Since 2010 the Tories have again and again broken their pledge to protect police funding, and these recent figures should have put an end to government complacency on crime.
Instead the Tories voted through further real-terms cuts, meaning that the pressure on our police force is about to increase.
While the police grant for 2018-19 promised “up to £450 million” for the force, Labour revealed that Home Office funding for local forces will be slashed by at least £100m.
There is no extra cash at all and with inflation this means there is a cut in real terms.
The National Police Chiefs Council has criticised the Tories’ settlement for “failing to fully meet the level of investment identified.”
Furthermore, rather than properly fund the police, the government has chosen to heap the burden onto local taxpayers by raising the precept.
This means that it is communities in the most need, suffering from the largest cuts, who will get the least.
There should be no winners and losers when it comes to public safety.
For many forces, particularly with a low council tax base, the amount raised by the precept will be effectively wiped out by the real-terms reduction in Home Office funding and broader inflationary pressures.
For these reasons, Labour voted against the cuts when they came before the House of Commons and we are continuing to call on the government to properly fund the police.
The decision to press ahead with these policies in terms of police funding is extraordinary in light of recent reports from chief constables that they are forced to downgrade certain crimes because they are so overstretched.
A growing number of services say they are at “tipping point” and will not be able to deliver a professional service if cuts continue.
An overwhelming number of police and crime commissioners and chief constables have expressed their deep concerns over the impact of continued cuts to police budgets and police force strength.
To give some examples: London “will struggle to cope with terrorism or disorder,” Northumbria is “getting very, very close to not being able to deliver a professional service,” Avon and Somerset is “at a tipping point.”
More generally, cuts also mean police will increasingly struggle to cope with terrorism.
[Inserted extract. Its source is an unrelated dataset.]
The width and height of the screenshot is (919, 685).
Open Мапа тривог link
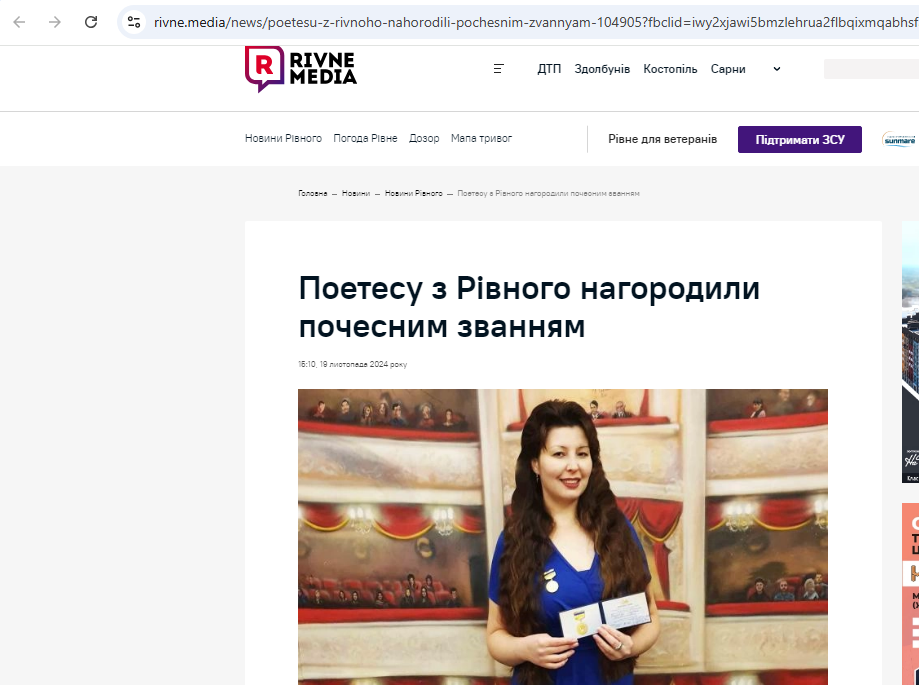(481, 139)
Despite combatting a counter-terror threat which senior officers have described as “stratospheric,” counter-terror police have warned this year’s settlement will mean “tough choices” as ministers provided just half of the funding counter-terror chiefs requested to meet the demand.
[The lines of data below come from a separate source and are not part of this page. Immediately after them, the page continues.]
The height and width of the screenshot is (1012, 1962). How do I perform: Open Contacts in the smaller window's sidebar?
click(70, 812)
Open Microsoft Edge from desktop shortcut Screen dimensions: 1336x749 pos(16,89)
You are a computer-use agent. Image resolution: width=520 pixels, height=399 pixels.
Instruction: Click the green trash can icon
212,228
The outgoing head of Britain’s counter-terror policing, Mark Rowley, recently warned the home affairs select committee that the level of demand is such that some counter-terror investigations are getting “no work at all.”
To put this into context, security services and police are currently monitoring 500 possible plots and 3,000 individuals. A decade ago the security services were monitoring 30 plots.
It is becoming clearer by the week therefore that the Tories are more isolated on police cuts and have again and again failed to learn that cuts have consequences and you can’t fight crime on the cheap.
The truth is that police budgets have been cut by £2.7bn in real terms since 2010. The are over 21,000 fewer police officers now than in 2010, leaving forces across the country understaffed and overstretched — police numbers are now at their lowest in 30 years.
Of the above, around 17,000 of those represent cuts to front-line staff, and over 6,000 community support officers working day to day in their communities have been cut.
This government holds the dubious honour of being the only one since records began in which police numbers have fallen every year it has been in office.
We need to be clear that cuts do have consequences, even if the government remains in denial.
The Tories have slashed police numbers and underfunded forces and show no signs of changing course — in contrast, Labour in government will give forces the resources they need.
We will restore 10,000 police officers, recruit 1,000 more security and intelligence staff and 500 more border guards. With long-term absences, voluntary resignations at record highs and a recruitment crisis for detectives, we will ease the burden on our overstretched officers by ending the pay cap and offering the consolidated pay rise they deserve.